Auch die Ausschreibung von Sharing-Diensten bietet die Möglichkeit, einen Rahmen zu definieren und Wildwuchs zu vermeiden. Die Stadt Bremen reguliert so die Qualität des Angebots, etwa indem Carsharing-Unternehmen einen Nachweis über die zu erwartende Entlastung des Parkraums erbringen müssen.40

Dichtes Carsharing-Netz in und um Kufstein

Die Flotte des Beecar-Carsharing der Stadtwerke Kufstein ist von drei E-Pkw im Jahr 2018 bis zum Sommer 2023 auf 21 E-Pkw und E-Kleinbusse an 14 Standorten in Kufstein und fünf Partnergemeinden angewachsen. Die rund 500 privaten und gewerblichen Kundinnen und Kunden nutzen die Fahrzeuge im Schnitt für 40 Kilometer in vier Stunden, möglich sind aber Fahrten innerhalb der gesamten EU. Die Tarifpakete reichen von 10 bis 139 Euro Grundgebühr, dazu kommen 2,70 bis 4,70 Euro pro Stunde und 27 Cent pro Kilometer. Der Strom ist inbegriffen, die Fahrzeuge werden an ihren Standorten und unterwegs bei Partnerladestationen in ganz Europa geladen. In den umfassenderen Tarifen ist bei einjähriger Mindestbindung die KufsteinCard enthalten, inklusive kostenlosem oder stark vergünstigtem Zugang zum Öffentlichen Verkehr, zu Bikesharing und zu Freizeiteinrichtungen.

Weitere Anreize sind gemeinsames Ticketing mit dem Öffentlichen Verkehr sowie Vorrechte für Sharing-Fahrzeuge. Das deutsche Carsharing-Gesetz sieht etwa die Bevorzugung beim Abstellen im öffentlichen Raum und die Befreiung von Parkgebühren vor.79 Eine klare gesetzliche Grundlage wie das deutsche  Carsharing-Gesetz fehlt in Österreich noch.57,165 Der bestehende Rechtsrahmen aus Straßenverkehrsordnung und Gelegenheitsverkehrsgesetz bietet keine klare Grundlage für derartige Bevorrechtigungen.35 In den Gemeinden bestehen dadurch unterschiedliche Regelungen für das Abstellen von Sharing-Pkw auf öffentlichen Flächen.

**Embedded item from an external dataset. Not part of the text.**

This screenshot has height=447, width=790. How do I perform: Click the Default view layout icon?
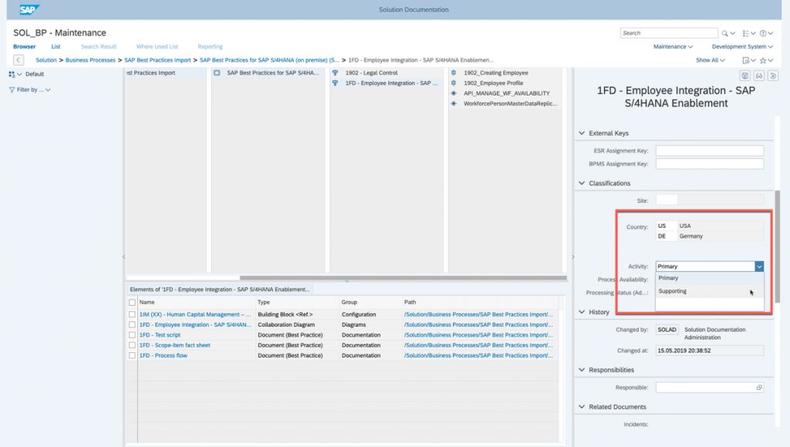[x=12, y=74]
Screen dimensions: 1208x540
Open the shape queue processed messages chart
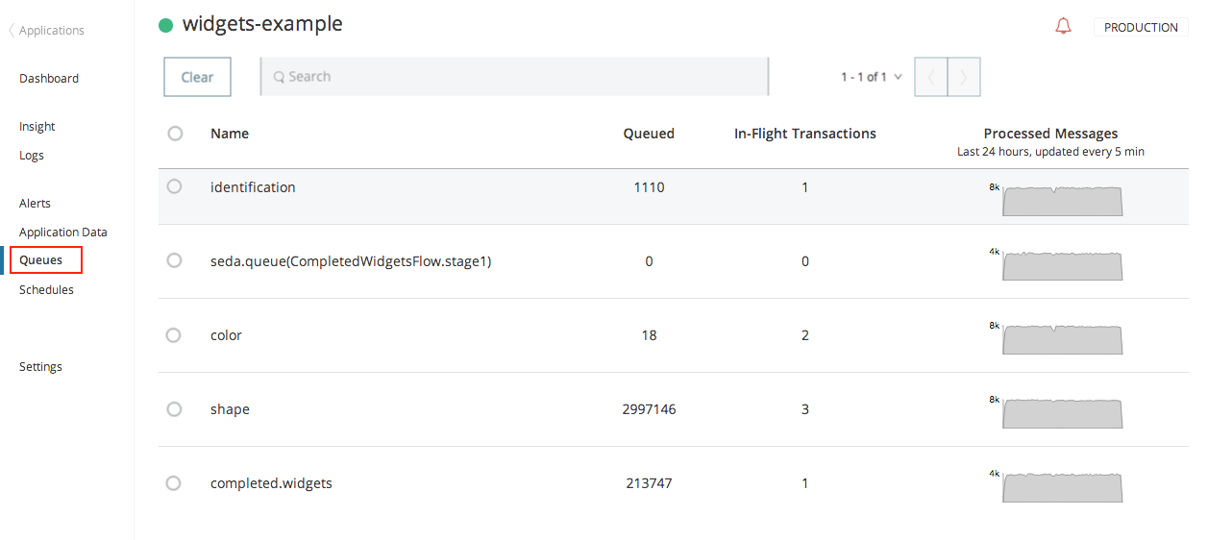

Sharing nutzen statt Privat-Pkw besitzen

  • Carsharing-Gesetz als einheitliche, gesetzliche Grundlage für Sharing- Angebote im öffentlichen Raum beschließen.
  • Pkw-Stellplatzverpflichtungen im Wohnbau an die Verfügbarkeit öffentlich zugänglicher Mobilitätsangebote und Sharing knüpfen.
  • Sharing-Angebote durch tarifliche Integration und multimodale Mobilitätsstationen mit Öffentlichem Verkehr verknüpfen.
Die Grafik zeigt, dass unter 40-Jährige häufiger Sharing benutzen und Fahrgemeinschaften bilden als über 50-Jährige
Bei den Unter-40-Jährigen in Österreich ist das Teilen von Fahrzeugen schon weit verbreitet. Zwei Drittel bilden mindestens einmal im Jahr Fahrgemeinschaften, ein Viertel nutzt Carsharing und ein Sechstel Bikesharing.